Find the lines below that contain the word "will" and count them. Only the number should be given.
:: Given data ::
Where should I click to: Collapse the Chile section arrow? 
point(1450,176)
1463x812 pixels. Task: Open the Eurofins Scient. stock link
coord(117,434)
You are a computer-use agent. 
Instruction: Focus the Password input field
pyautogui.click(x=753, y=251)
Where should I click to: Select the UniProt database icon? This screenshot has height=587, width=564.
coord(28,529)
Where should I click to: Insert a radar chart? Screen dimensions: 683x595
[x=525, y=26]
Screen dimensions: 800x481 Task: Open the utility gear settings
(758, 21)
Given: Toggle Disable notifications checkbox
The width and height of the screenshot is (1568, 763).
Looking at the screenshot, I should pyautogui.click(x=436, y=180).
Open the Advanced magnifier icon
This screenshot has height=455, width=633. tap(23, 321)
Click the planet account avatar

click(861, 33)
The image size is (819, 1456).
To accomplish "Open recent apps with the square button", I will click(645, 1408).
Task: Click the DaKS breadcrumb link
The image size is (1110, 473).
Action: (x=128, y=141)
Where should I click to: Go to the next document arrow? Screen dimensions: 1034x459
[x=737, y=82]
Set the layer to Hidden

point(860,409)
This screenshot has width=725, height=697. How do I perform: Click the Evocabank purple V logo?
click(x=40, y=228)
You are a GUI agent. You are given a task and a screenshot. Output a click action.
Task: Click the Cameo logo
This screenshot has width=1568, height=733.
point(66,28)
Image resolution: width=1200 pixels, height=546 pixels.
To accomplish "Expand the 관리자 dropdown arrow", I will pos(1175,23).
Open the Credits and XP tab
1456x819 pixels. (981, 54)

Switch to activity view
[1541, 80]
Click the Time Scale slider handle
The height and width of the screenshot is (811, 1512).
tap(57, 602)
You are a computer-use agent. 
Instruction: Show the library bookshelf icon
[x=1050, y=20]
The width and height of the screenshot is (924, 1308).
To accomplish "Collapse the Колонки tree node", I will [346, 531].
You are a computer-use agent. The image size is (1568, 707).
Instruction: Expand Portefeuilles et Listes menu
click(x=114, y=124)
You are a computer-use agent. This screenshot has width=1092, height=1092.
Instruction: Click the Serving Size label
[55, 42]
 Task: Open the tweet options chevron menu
:::
Output below:
3